Putting Together The Pieces of Ohio

Ohio's boundaries seem so "regular". Three straight lines, a river and a lake. That regular form though is composed of many irregular pieces, each with their own history. I came across this map and Wikipedia entry, while looking for something completely unrelated and was intrigued enough to dig a little deeper.

Many of these "purchases" and "agreements" involved forced displacement of Native Americans, wars, massacres, bad faith treaties and swindles. Here are a few examples.

The Connecticut Western Reserve were lands claimed by Connecticut. That colony's charter included a "sea to sea" provision, giving it all lands within the state's latitude all the way to the Pacific Ocean. The claims in Pennsylvania and west of Ohio were ceded after the Revolutionary War but the "Western Reserve" of Ohio was held onto for another 14 years. This area included the "Firelands" at the western edge. These were lands given as restitution for residents of numerous Connecticut towns that were burned by the British during the war. The terms "Firelands" and "Western Reserve" are both still commonly used today.

Just south of this, the small uncolored area represents the Moravian Indian Grants, lands that were granted to Christian Indians who had been converted by Moravian missionaries. These grants were made as reparations after 96 of them were murdered in the 1782 Gnandenhuteen Massacre under the false notion that they had participated in killings of settlers. As these natives were driven further west, the land was bought back and sold to white settlers. These lands were not surveyed in the usual rectangular pattern leading to some interesting shapes.

To the west and south much of the lands were sold as rectangular tracts in the township and range pattern. The small green square in the northwest is the Twelve Mile Square Reservation surrounding Fort Miami, a fort built by French settlers on the Maumee River. It was rebuilt by the British to help the natives fight U.S. settlers in the Northwest Indian War.

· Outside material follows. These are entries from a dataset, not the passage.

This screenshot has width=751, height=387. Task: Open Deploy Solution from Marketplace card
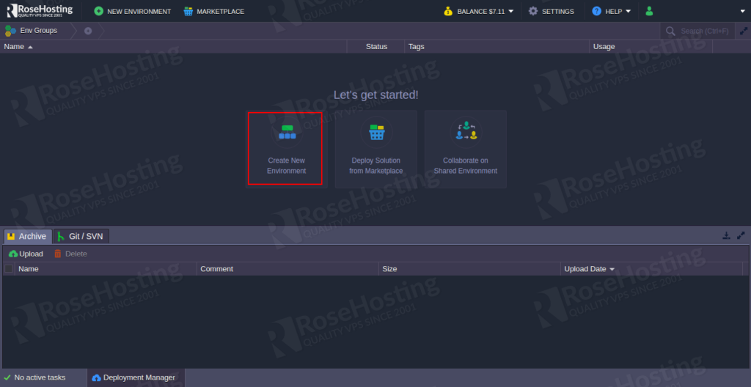(376, 149)
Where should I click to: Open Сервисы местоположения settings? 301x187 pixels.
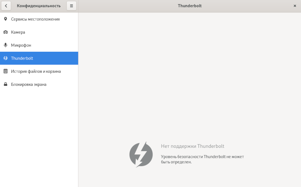tap(35, 19)
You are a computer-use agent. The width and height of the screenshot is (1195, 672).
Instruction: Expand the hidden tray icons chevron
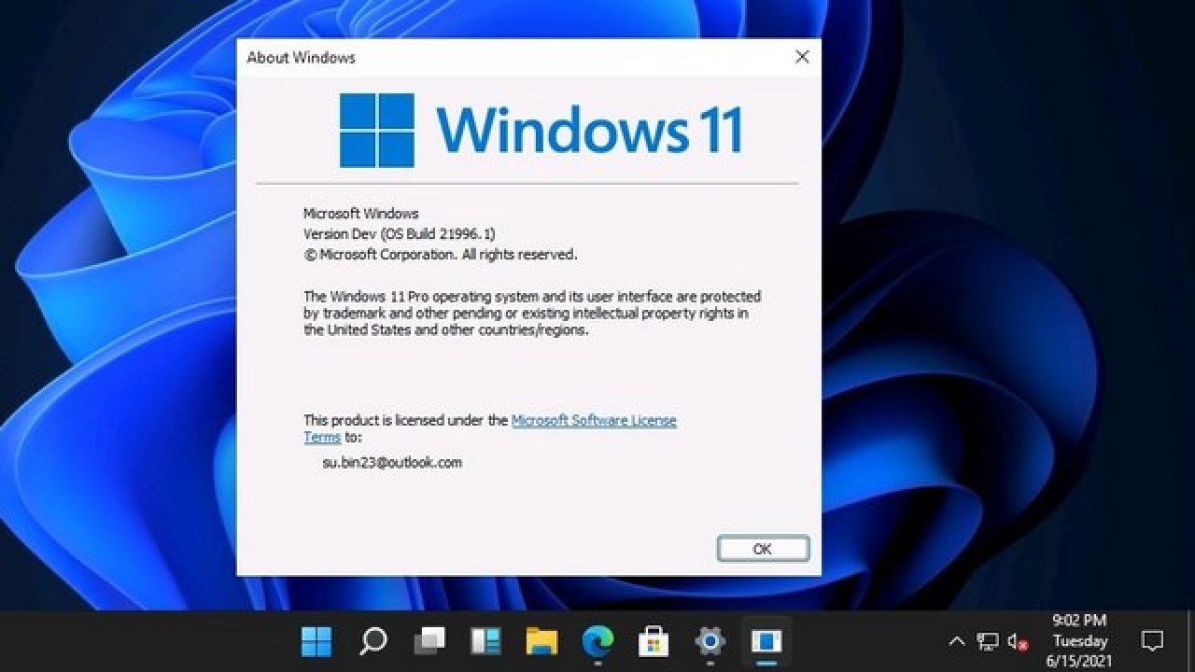957,641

This war, begun in 1786 eventually resulted in the displacement of most indigenous people from Ohio.

Like Connecticut, Virginia also claimed lands far to the west of the state including areas of Ohio. Before there was a state of West Virginia, Virginia shared a boundary with Ohio. The large green area in the southwest were lands that Virginia granted to veterans in lieu of cash for their service in the Revolutionary War. The boundaries of this district were contentious and a line separating Native American lands from lands open for white settlers was ambiguously drawn in the Treaty of Greenville, leading to more unrest. Here are  the counties included in the Virginia Military District.

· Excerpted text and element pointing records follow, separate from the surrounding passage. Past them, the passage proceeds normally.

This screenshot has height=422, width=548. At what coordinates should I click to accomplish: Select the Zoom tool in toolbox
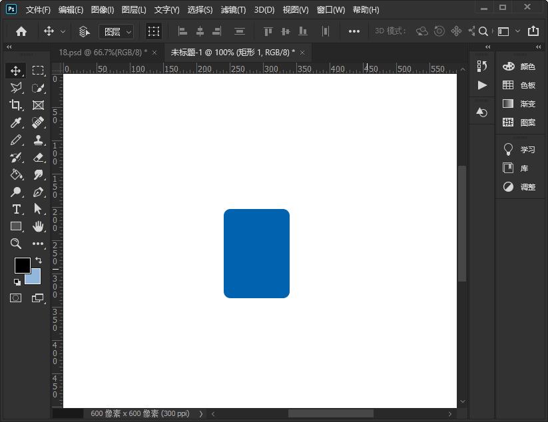[16, 244]
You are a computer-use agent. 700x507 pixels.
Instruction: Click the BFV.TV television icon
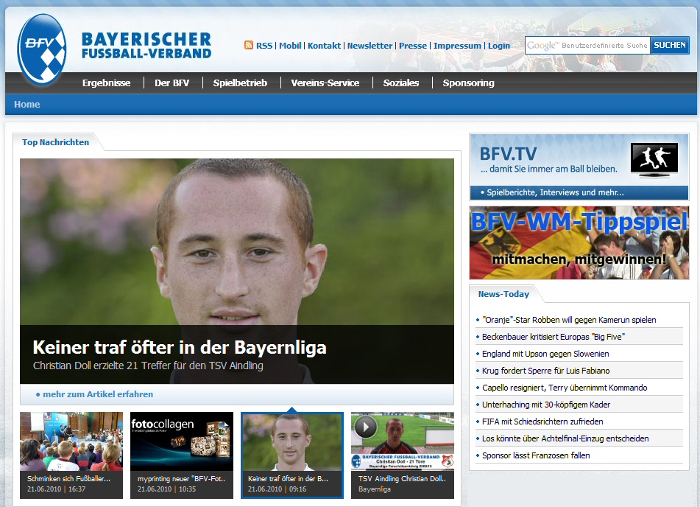click(654, 160)
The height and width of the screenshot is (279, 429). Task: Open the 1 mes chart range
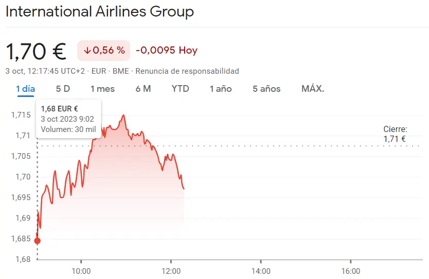coord(102,89)
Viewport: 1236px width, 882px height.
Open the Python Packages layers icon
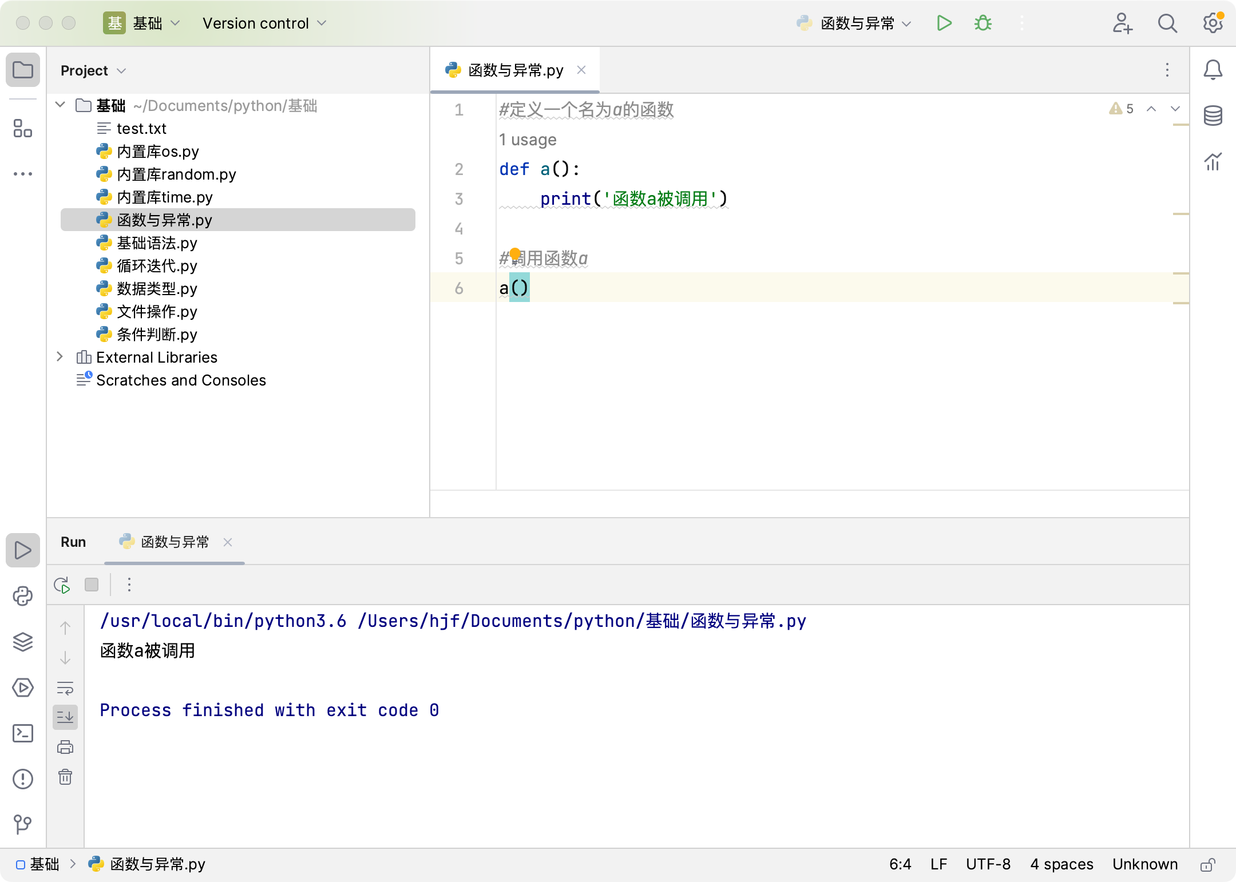(x=23, y=642)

The small unmarked and unshaded area near the bottom tip of the map is the "French Grant", granted as compensation to French settlers after a series of worthless land deeds were sold to them by a company that did not own the land.

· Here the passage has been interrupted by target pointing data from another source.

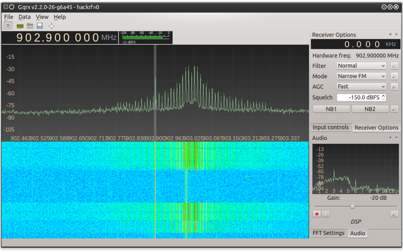This screenshot has width=403, height=252.
Task: Switch to the FFT Settings tab
Action: pyautogui.click(x=328, y=233)
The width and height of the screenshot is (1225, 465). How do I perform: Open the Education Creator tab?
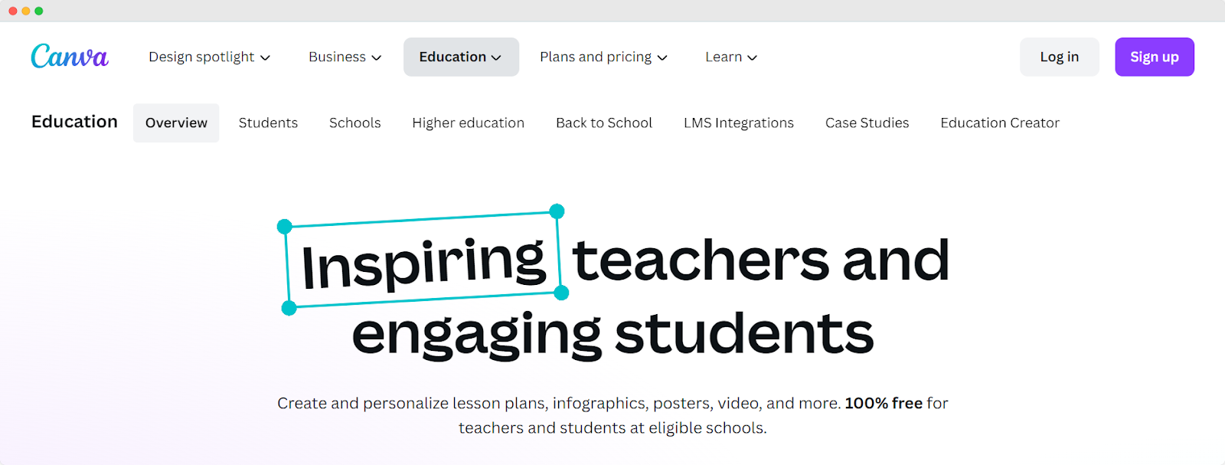click(1000, 123)

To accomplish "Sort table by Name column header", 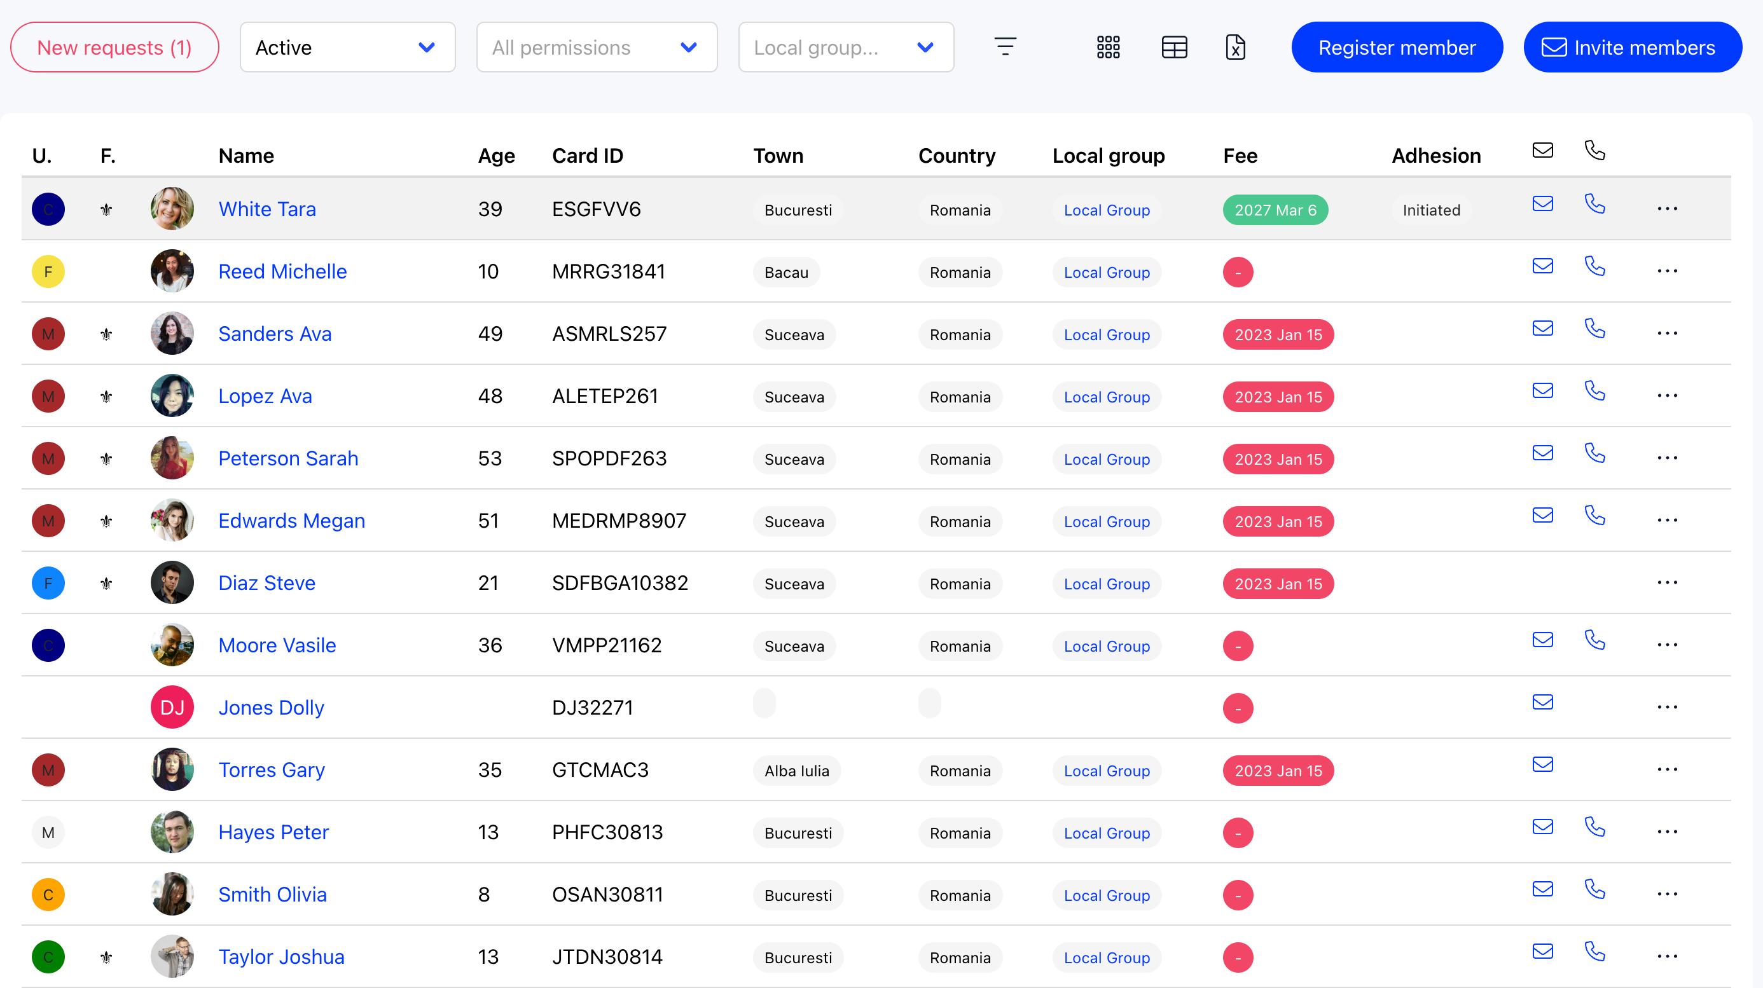I will (x=246, y=156).
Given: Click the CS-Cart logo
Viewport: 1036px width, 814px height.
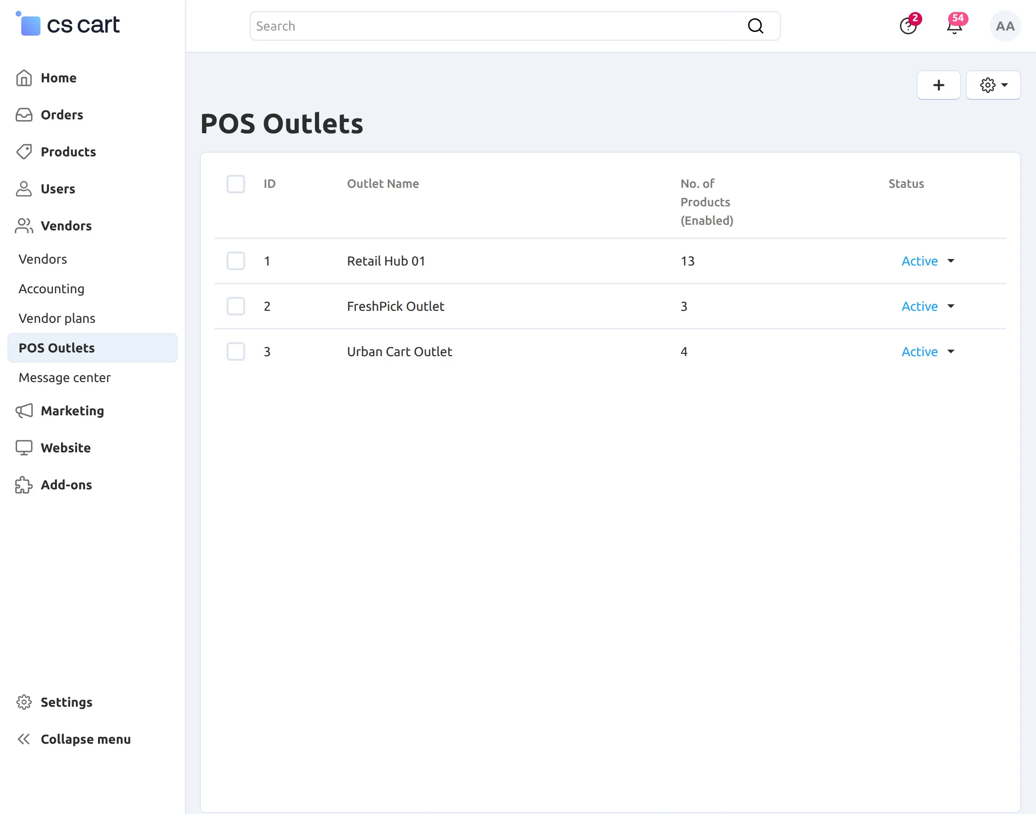Looking at the screenshot, I should [x=69, y=25].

Finally, the northernmost pink area is the Toledo Strip. This area was claimed by both Ohio and Michigan and fought over in a "nearly bloodless" war. Both states deployed militias on opposite sides of the Maumee River near Toledo, but besides mutual taunting, there was little interaction between the two forces. The single military confrontation of the "war" ended with a report of shots being fired into the air, incurring no casualties. The war was resolved in 1836 with a compromise, allowing Michigan to claim three quarters of the Upper Peninsula in return for giving up its claim on the Toledo Strip.